As we head toward 2026, reliability isn't just a feature—it's the ultimate moat in an era of AI-driven scale. At the core of this reliability challenge are databases. Investing in the foundational primitives to build a reliable, scalable and performant database platform for product engineering now fortifies the data backbone of your systems, turning potential single points of failure into scalable strengths that sustain growth amid scaling pressures.
What are the common challenges developers and architects face in this area?
Developers and architects face significant challenges when horizontally scaling stateful systems such as databases, primarily revolving around increased architectural and operational complexity, maintaining data consistency, high availability and ensuring optimal query performance during migrations in a distributed environment.
What's one thing you hope attendees will implement immediately after your talk?
I hope attendees audit their core infrastructure systems—like databases—for hidden reliability gaps right away: map out failure modes in a quick chaos drill or dependency graph, then prioritize one fix. It's the spark that turns "good enough" systems into unbreakable ones, and we've seen it work well with teams at Stripe.
What makes QCon stand out as a conference for senior software professionals?

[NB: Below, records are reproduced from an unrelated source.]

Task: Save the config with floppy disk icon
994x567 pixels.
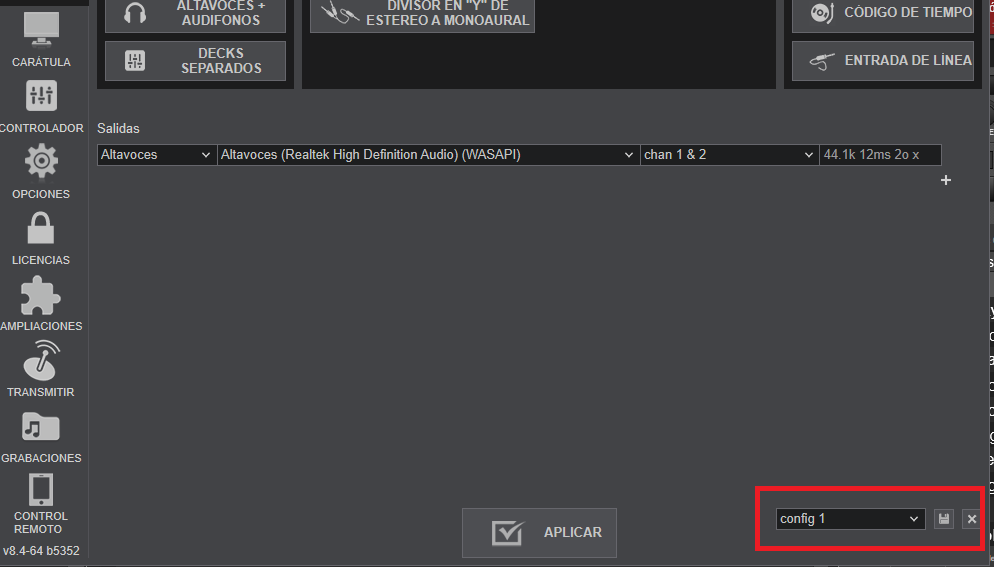Action: pyautogui.click(x=944, y=519)
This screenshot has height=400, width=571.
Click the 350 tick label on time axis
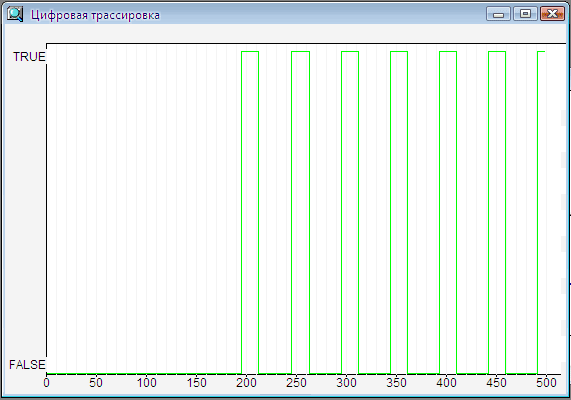[x=396, y=383]
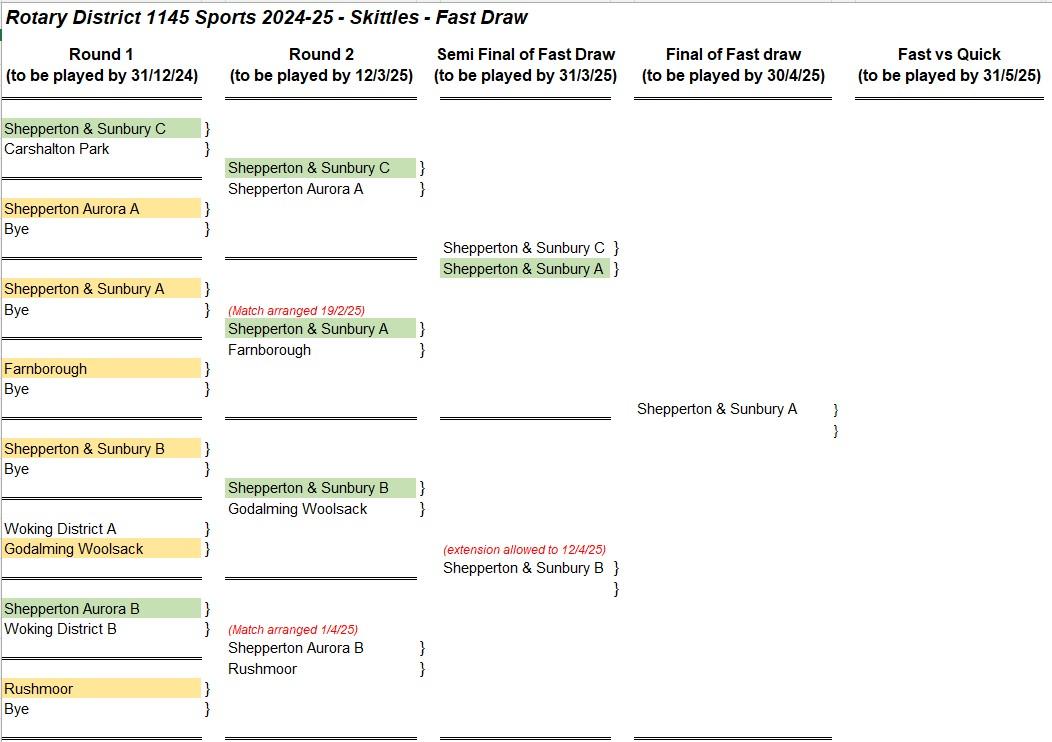Click the Fast vs Quick header
This screenshot has width=1052, height=742.
pos(949,64)
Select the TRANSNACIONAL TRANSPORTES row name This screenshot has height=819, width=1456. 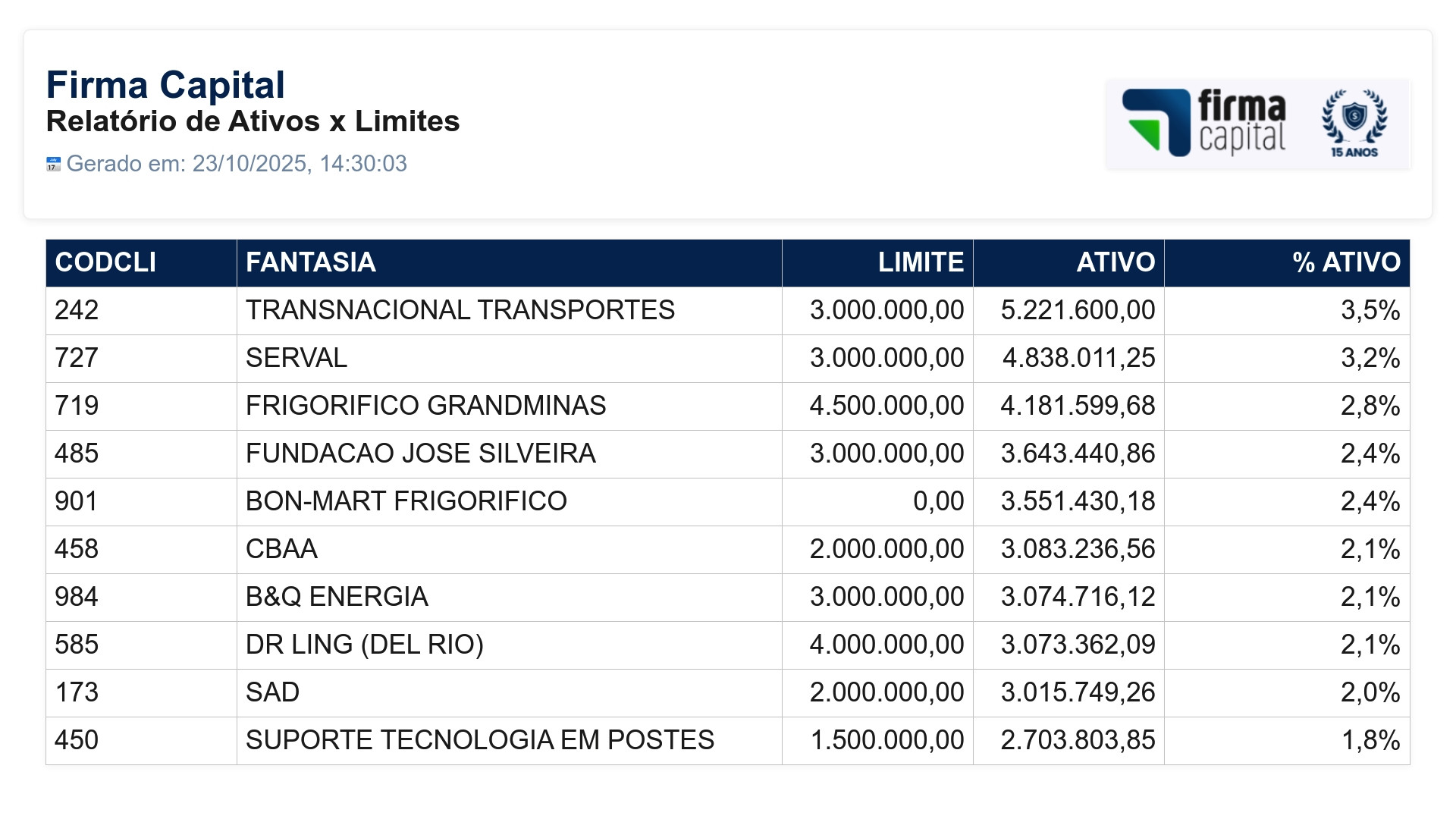pyautogui.click(x=460, y=310)
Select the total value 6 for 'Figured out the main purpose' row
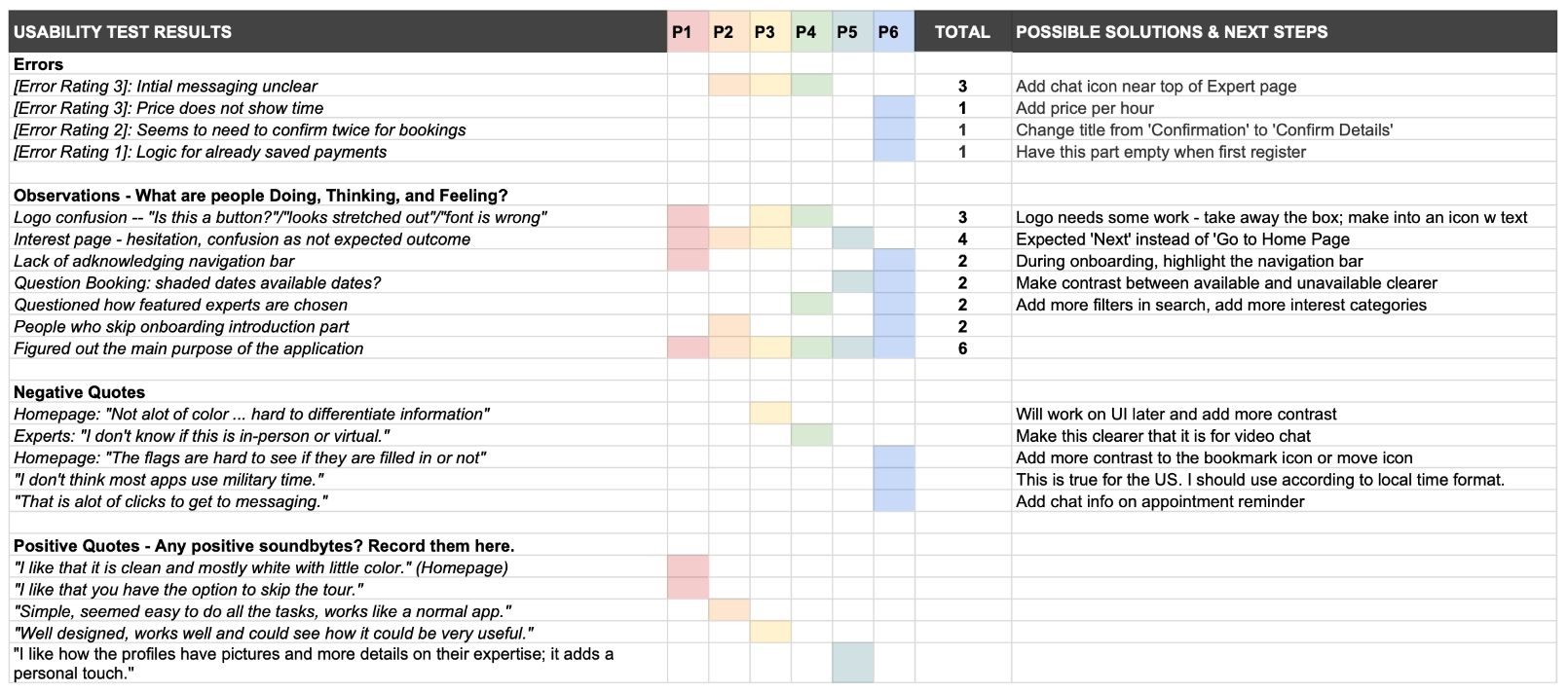This screenshot has width=1568, height=693. coord(962,348)
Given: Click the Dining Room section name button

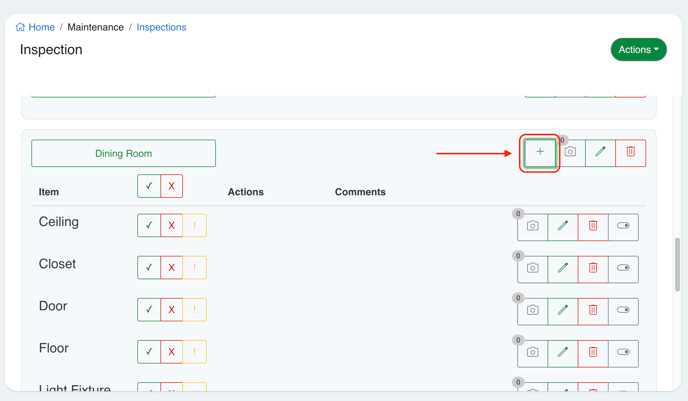Looking at the screenshot, I should pos(124,153).
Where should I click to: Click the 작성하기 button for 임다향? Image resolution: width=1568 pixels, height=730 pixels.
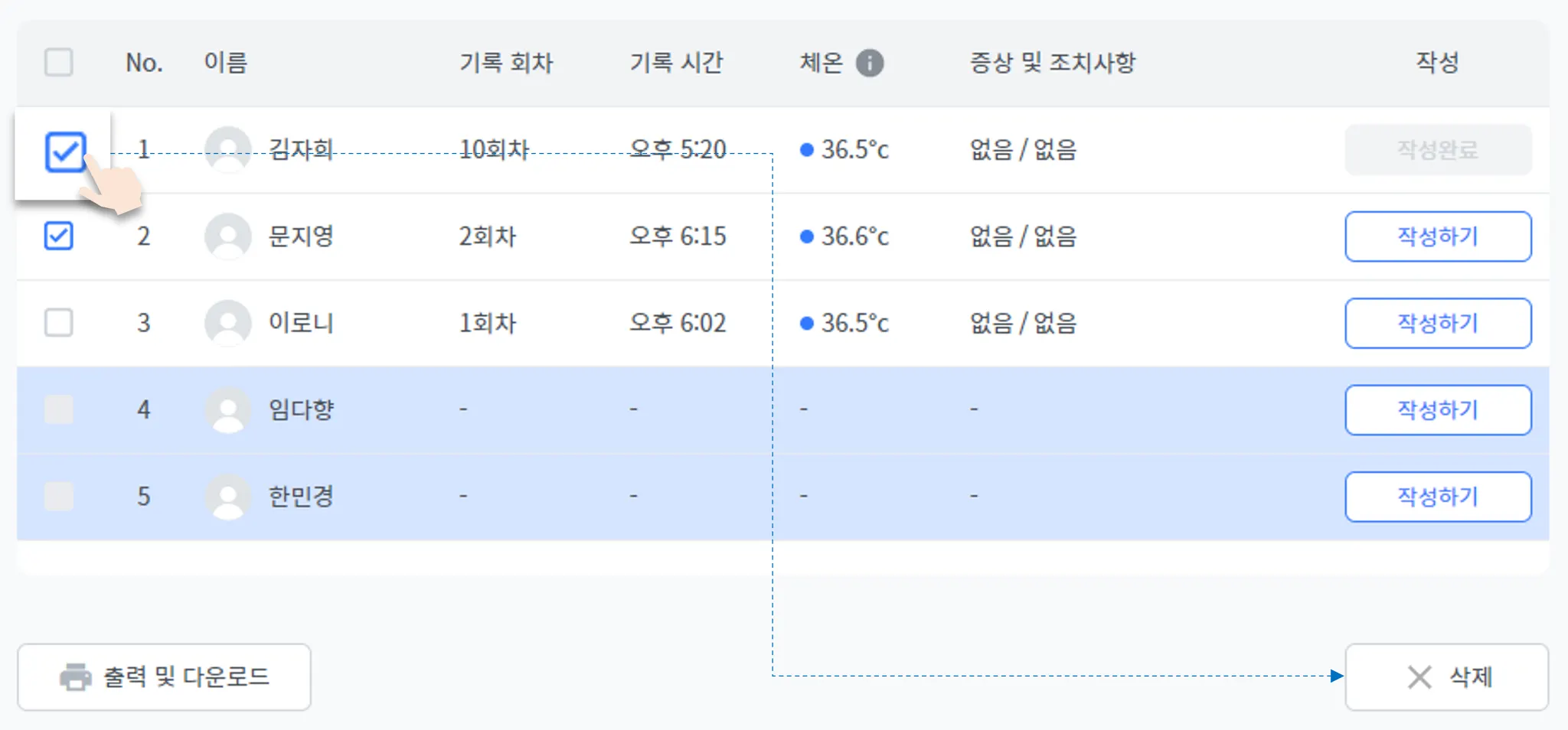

QCon goes beyond hype with talks from builders who've solved the same hairy problems you face, plus ample time for peer discussions that yield fresh perspectives about the problems top of mind for you.
Speaker
Jimmy Morzaria
Staff Software Engineer @Stripe, Previously Software Engineer on Amazon QLDB and Amazon Managed Streaming for Kafka
Jimmy is a Staff Software Engineer at Stripe, where he contributes to developing secure, reliable, scalable, and efficient database infrastructure to support Stripe’s mission of increasing the GDP of the internet by building the economic infrastructure—a platform that processes over $1 trillion in payments annually. Previously, he spent over five years at Amazon Web Services, contributing to the development of a greenfield database service - Amazon Quantum Ledger Database and a managed streaming platform - Amazon Managed Streaming for Kafka. Outside of tackling large scale distributed systems challenges, Jimmy loves traveling, hiking, and spending time with friends and family, always seeking new experiences to fuel his creativity.